Their faces caught the edge of the beam; features twisted not with malice but with an expression ever disturbing. Eyes, sunken deep into sallow cheeks, stared at her without recognition or intent. Their cracked, chapped lips parted slightly, and a faint, pained whimper escaped one of them.
They looked human. So painfully human.
Their skin clung to brittle bones, stretched taut as the fabric of a worn drum. Scars laced their arms and torsos — marks of a lifetime spent in suffering. One of them — a woman, perhaps — shifted slightly as if even the light scraping her shape was an unbearable torment.
Victoria took a step back, her heel scraping against the gritty floor.
The sound made one of the figures flinch. Its head snapped toward her, and the eyes that met her… were empty, void as the space around them, and yet behind the veil, there was something she barely recognised. Fear? Recollection?
Or was it anger?
The beam caught another figure scuttling hastily across the light. It vanished into the shadows, and then it reappeared — closer this time. With the slow movements of a predator gauging whether to strike, he advanced towards her.
The faint whimpers grew quieter, the air thick with the weight of unspoken agony.
Then, suddenly, it paused. There was hesitation in its eyes.

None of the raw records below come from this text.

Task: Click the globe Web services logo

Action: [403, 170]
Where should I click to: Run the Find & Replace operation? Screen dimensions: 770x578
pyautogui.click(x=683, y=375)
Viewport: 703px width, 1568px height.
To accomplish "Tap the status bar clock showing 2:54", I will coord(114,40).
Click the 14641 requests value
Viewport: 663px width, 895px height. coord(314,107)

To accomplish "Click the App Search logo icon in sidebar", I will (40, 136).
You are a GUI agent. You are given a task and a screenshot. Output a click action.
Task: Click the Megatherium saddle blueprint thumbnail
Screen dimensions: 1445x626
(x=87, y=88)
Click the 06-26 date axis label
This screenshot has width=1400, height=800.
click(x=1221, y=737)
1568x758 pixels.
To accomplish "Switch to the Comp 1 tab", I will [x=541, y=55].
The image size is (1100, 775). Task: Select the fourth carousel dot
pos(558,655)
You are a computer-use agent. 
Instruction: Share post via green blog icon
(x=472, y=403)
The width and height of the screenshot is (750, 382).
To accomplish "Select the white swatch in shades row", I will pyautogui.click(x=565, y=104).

A hand slid onto her shoulder.
“They won’t hurt you.”
She almost jumped as Alek’s mellow voice interrupted the silence. He walked before her, clenching his axe until his knuckles turned as white as their skin. And they seemed to retreat slowly. Painfully.
Soon, they had returned to the darkness from whence they came, and Victoria realised she had been holding her breath.
“Are those—”
“I call them the Hushed,” Alek said, answering her untold question. “People who’ve abandoned their reason for the darkness.”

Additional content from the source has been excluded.